白や青から灰色・黒へ…色でわかる新社会人生活の実状
色はさまざまな状況や気配、心境を表すイメージ的表現の手段として使われる。活力のある場面では火を想起させる赤系統、冷淡さや沈静な状況には青、穏やかさや活き活きとした状況には自然を思わせる緑などが好例だ。そこで学生生活に別れを告げ、大人の世界に足を踏み入れた新社会人に、自分達のこれからの生活をどのようにイメージしているかについて、色で例えてもらい、その実情を推し量ることにした。
次のデータはソニー生命保険が2014年4月に発表した、新社会人に対する意識調査結果を元にしたもの。「今春就職する社会人1年生」「就職してから1年経過した社会人2年生」(いずれも20代)に対してそれぞれ尋ねたもの。まずは「今春就職する社会人1年生」を対象としたものだが、もっとも多くの人が答えた色は「白」だった。新たな環境に足を踏み入れ、真っ新な自分がこれから社会に染まっていくことを想像しているようだ。
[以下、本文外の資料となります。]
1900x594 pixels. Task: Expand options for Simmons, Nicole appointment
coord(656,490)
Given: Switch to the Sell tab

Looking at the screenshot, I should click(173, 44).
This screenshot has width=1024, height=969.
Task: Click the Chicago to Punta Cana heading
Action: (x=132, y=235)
第2位は「青/ブルー」。これは2通りの意図が考えられる。一つはさわやかさ、新鮮味などポジティブな意味合い、そしてもう一つは「ブルーな気分」的な落ち込んだ状況(社会人生活の厳しさに音を上げている、不安を覚えているのだろう)。後者の心境に近い色合いとして、「灰色/グレー」や「黒/真っ黒」が上位に入っており、これからの社会人生活への不安が色にもにじみ出ている。
社会人としての生活を1年間果たし、2年目に突入した社会人2年生に対して同じ問いを投げかけた結果が次のグラフだが、傾向は大きく変化を遂げている。
最上位は「灰色/グレー」。今にも雨が降ってきそうな、怪しい雲行きの中に自分が置かれている、精神的にも不安定な状態が強く出ている。第2位の「黒/真っ黒」と合わせ、少なくとも先行きが明るいようには思えない。
第3位にようやく「白」という、「まだまだ自分はこれから何色にも染まれる」というポジティブな色が登場する。しかし社会人1年生の時には108件でトップだったのと比べ、随分と後退している。
1年目と2年目の色合いの変化を見てみると、色的に一番目立ち明るさを見せる「虹色/レインボー」の順位後退に代表されるように、明るいイメージを持つ色の回答数が減少し、不安、失望的なネガティブな連想をさせる色の回答数が増えている。特に「黒/真っ黒」が2倍以上に増加しているのが印象的だ。
色は単純明快に、他人にアピールできる表現能力を有している。今件グラフからは、社会人生活の1年間の中で色々と気疲れをした、理想が現実に打ち砕かれていく新社会人たちの心境が容易に想像できる。
仮にあと数年経過させ、同じような問いをしたら、果たしていかなる結果が出るのだろうか。